= Beginning of Section =
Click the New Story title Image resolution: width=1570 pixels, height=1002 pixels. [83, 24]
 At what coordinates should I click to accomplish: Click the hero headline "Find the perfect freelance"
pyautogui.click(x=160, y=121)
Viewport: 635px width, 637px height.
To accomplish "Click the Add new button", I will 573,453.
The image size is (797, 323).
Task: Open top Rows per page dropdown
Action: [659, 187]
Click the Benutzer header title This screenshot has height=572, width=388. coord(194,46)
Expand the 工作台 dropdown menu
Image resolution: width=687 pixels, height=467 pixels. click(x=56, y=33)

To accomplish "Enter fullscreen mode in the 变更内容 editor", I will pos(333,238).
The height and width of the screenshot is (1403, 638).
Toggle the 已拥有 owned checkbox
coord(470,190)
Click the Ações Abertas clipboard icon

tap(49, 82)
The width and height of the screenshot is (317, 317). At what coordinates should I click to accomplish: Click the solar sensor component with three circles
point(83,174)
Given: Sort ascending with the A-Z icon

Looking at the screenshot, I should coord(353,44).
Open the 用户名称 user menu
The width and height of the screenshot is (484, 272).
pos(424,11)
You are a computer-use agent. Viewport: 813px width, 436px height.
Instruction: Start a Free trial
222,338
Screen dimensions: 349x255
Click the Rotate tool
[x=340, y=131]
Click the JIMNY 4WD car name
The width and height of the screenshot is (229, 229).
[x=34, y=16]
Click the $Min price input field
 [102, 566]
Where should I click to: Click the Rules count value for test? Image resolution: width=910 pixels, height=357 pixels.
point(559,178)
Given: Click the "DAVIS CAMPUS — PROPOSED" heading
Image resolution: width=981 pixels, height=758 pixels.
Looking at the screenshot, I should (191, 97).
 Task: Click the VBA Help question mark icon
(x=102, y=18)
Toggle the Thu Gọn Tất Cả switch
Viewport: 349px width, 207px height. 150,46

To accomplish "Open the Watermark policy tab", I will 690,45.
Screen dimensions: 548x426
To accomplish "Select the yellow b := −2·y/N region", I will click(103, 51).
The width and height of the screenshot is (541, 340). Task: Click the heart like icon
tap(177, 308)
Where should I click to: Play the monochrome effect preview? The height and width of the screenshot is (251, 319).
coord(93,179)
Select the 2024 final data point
= End of Section =
Each line from the one containing "Given: Click the" through the end of the entries, both included, is to be returned exactly, with no other lines.

Given: Click the "DAVIS CAMPUS — PROPOSED" heading
Image resolution: width=981 pixels, height=758 pixels.
Looking at the screenshot, I should (191, 97).
 Task: Click the VBA Help question mark icon
(x=102, y=18)
Toggle the Thu Gọn Tất Cả switch
Viewport: 349px width, 207px height. 150,46

To accomplish "Open the Watermark policy tab", I will 690,45.
Screen dimensions: 548x426
To accomplish "Select the yellow b := −2·y/N region", I will click(103, 51).
The width and height of the screenshot is (541, 340). Task: Click the heart like icon
tap(177, 308)
Where should I click to: Play the monochrome effect preview? The height and width of the screenshot is (251, 319).
coord(93,179)
Select the 2024 final data point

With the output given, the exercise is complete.